BRAF Mutation is Associated with an Increased Risk of Papillary Thyroid Cancer Recurrence.

BACKGROUND

Papillary thyroid carcinoma is the most common endocrine malignancy and one of the most common cancers worldwide. However, the optimal timing and frequency of surveillance to assess for recurrence remain undetermined. As the incidence of thyroid cancer continues to rise worldwide, identifying risk factors for recurrence and investigating intervals and durations of surveillance are paramount to adapt treatment and follow-up plans to high-risk individuals and to reduce interventions for low-risk patients.

METHODS

Our dataset included an unselected cohort of papillary thyroid carcinoma (PTC) patients who underwent a total thyroidectomy (or unilateral then completion thyroidectomy) at a single institution from 2000 to 2007. BRAF genotyping was performed on available specimens by a validated PCR-based assay. Pathologic structural recurrence was the primary outcome.
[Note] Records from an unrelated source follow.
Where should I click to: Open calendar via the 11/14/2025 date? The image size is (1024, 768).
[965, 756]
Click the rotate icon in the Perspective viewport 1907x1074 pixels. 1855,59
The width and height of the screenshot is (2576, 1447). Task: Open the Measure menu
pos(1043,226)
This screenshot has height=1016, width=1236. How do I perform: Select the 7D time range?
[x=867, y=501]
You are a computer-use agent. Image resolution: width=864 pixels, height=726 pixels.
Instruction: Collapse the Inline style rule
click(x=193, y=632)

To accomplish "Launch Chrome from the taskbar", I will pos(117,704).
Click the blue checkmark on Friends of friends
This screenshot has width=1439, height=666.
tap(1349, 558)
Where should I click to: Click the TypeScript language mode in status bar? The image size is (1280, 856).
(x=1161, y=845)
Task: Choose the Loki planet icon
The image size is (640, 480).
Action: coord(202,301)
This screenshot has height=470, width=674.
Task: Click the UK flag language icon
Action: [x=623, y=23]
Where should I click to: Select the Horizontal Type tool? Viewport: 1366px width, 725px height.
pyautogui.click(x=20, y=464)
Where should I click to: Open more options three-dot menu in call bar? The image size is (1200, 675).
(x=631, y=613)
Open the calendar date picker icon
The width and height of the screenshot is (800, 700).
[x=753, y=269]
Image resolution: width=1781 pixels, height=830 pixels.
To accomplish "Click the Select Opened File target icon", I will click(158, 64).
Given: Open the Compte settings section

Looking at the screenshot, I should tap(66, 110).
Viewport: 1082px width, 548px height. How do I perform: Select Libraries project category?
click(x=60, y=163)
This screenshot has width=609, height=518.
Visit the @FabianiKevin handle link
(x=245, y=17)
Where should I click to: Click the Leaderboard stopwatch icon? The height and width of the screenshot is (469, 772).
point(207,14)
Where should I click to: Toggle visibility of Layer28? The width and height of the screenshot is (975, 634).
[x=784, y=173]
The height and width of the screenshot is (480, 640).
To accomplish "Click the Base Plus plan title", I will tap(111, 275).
We performed univariate and multivariable analyses to identify predictors of cancer recurrence.

RESULTS

In total, 599 patients underwent complete resection of the thyroid gland for PTC. The cohort was young (mean age 45.0 years), predominately female (n = 462, 76.9%), and median follow-up was 10.3 years (IQR 5.4-12.2). Recurrence occurred more commonly in the BRAF group (18.6 vs. 9.9%, p = 0.02). BRAF independently predicted PTC recurrence (HR 2.81, p = 0.006).

CONCLUSIONS

BRAF mutation is an independent predictor of papillary thyroid carcinoma long-term recurrence. Understanding molecular characteristics of individual thyroid cancers may help risk-stratify patients and direct them toward more appropriate initial care and long-term surveillance strategies.